### Records to use
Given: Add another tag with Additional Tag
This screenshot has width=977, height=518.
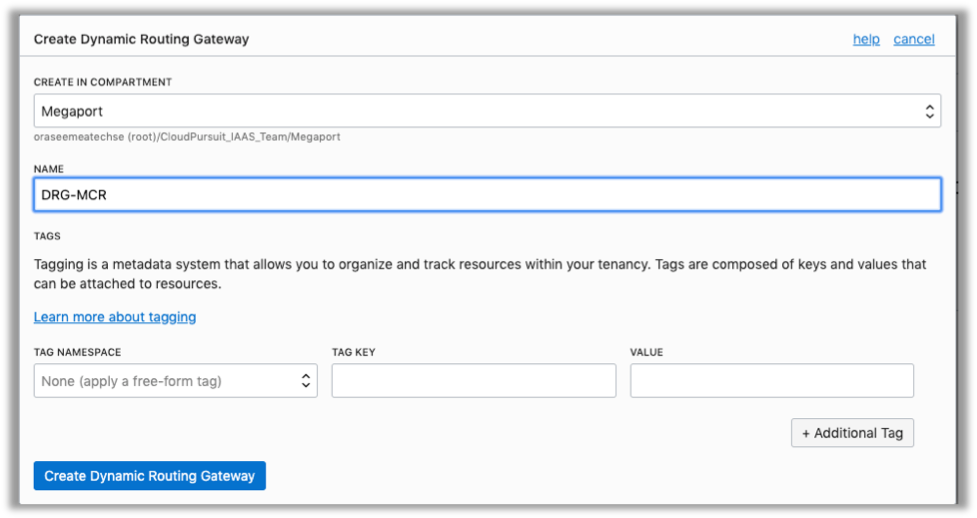Looking at the screenshot, I should (x=852, y=433).
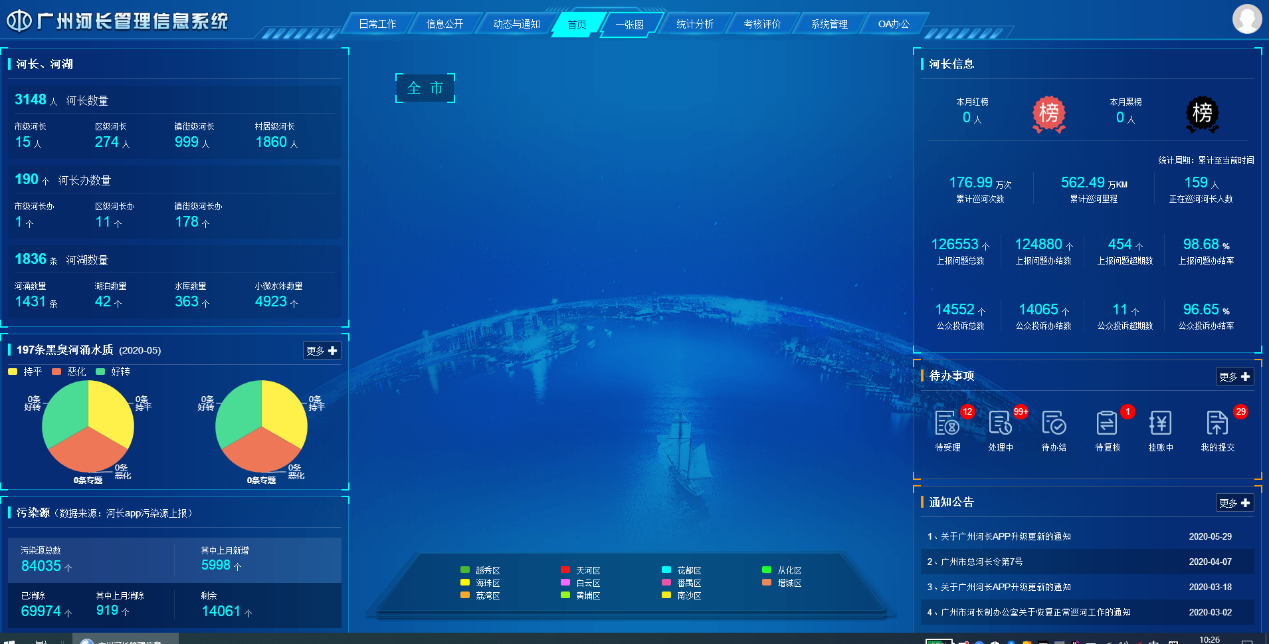Toggle the 恶化 legend in water quality chart
1269x644 pixels.
click(69, 371)
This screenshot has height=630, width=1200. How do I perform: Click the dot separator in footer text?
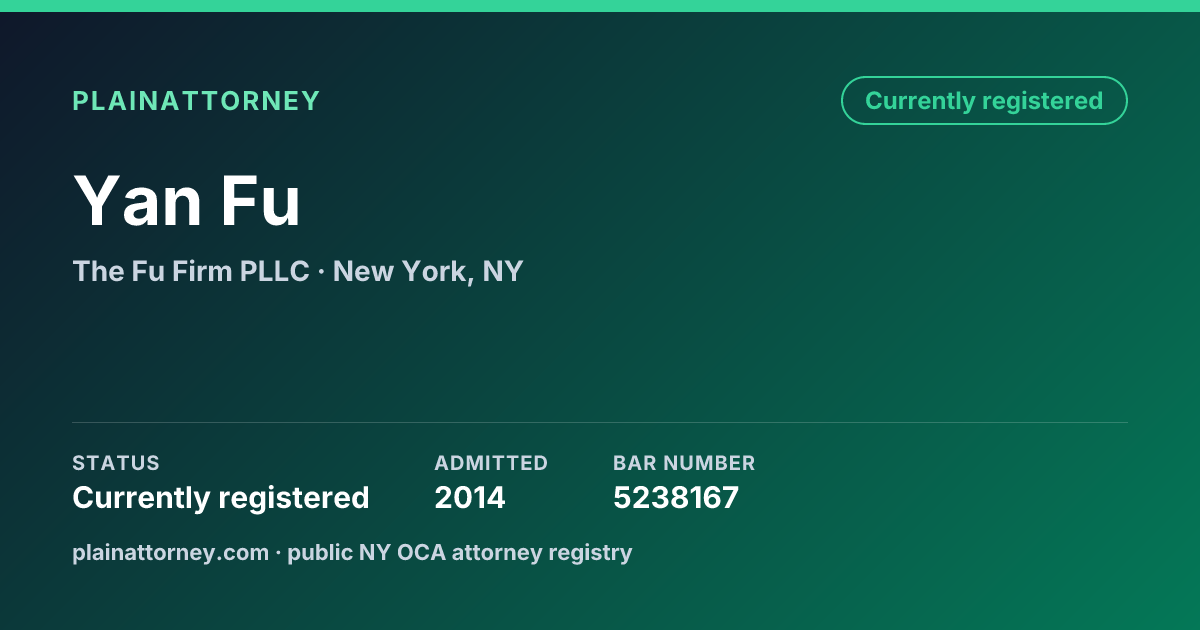point(278,553)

### Your task
When copying the data above, repeat every word exactly and drop the pictures.

### Finished task
Given: Add another tag with Additional Tag
This screenshot has width=977, height=518.
Looking at the screenshot, I should (x=852, y=433).
Toggle the 恶化 legend in water quality chart
1269x644 pixels.
click(69, 371)
This screenshot has height=630, width=1200. How do I perform: Click the dot separator in footer text?
point(278,553)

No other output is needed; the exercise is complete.